++++ Provided records

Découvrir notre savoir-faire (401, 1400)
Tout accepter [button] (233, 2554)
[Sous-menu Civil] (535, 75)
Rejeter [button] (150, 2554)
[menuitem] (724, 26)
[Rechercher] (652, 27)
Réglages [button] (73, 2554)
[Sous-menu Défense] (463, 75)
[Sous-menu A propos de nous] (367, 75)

++++++++
++++ Provided records

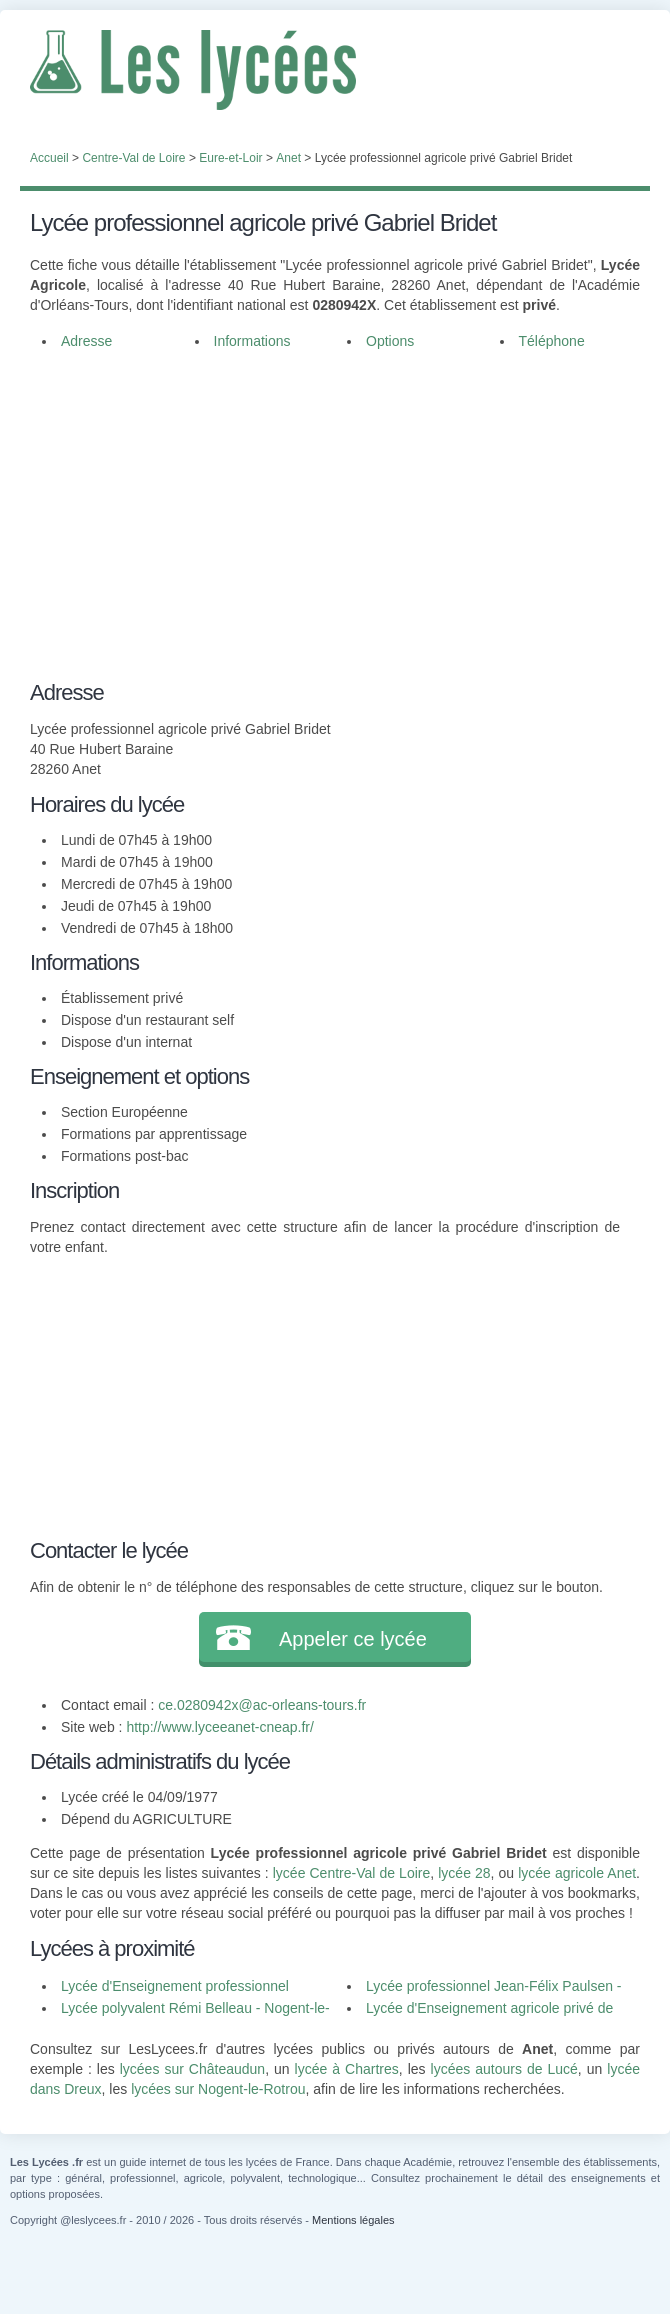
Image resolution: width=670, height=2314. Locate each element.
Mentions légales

++++++++
++++ Provided records

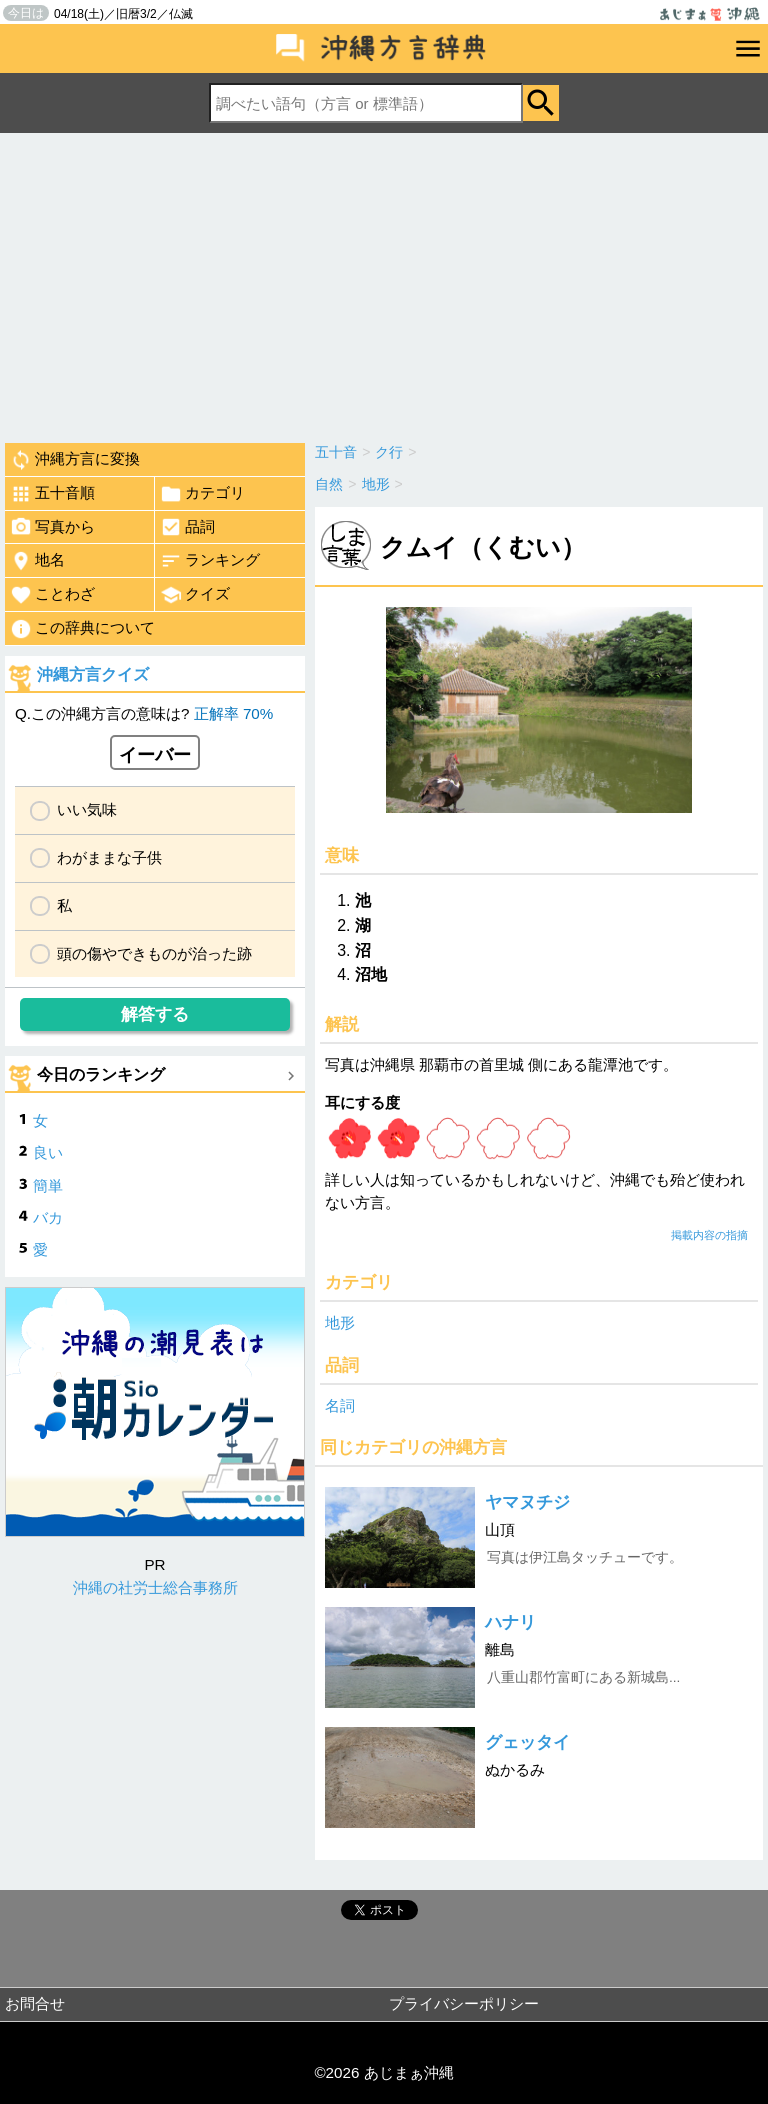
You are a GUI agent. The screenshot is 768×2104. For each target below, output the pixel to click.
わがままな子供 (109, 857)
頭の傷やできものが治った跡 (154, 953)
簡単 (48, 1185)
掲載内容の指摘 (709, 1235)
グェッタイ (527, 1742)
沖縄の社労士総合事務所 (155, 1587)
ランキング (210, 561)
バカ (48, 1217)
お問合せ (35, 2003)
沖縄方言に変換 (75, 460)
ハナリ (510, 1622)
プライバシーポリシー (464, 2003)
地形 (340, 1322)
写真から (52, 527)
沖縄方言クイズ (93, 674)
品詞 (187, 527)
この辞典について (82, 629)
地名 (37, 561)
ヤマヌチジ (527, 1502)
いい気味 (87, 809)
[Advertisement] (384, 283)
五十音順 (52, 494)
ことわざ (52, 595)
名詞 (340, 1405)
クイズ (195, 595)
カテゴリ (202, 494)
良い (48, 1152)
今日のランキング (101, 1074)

++++++++

* Written exercise
Copy the data word for word, starting at the line that contains "Découvrir notre savoir-faire (401, 1400)" and ending at the line that contains "[Sous-menu Défense] (463, 75)", with both of those lines included.

* Answer below
Découvrir notre savoir-faire (401, 1400)
Tout accepter [button] (233, 2554)
[Sous-menu Civil] (535, 75)
Rejeter [button] (150, 2554)
[menuitem] (724, 26)
[Rechercher] (652, 27)
Réglages [button] (73, 2554)
[Sous-menu Défense] (463, 75)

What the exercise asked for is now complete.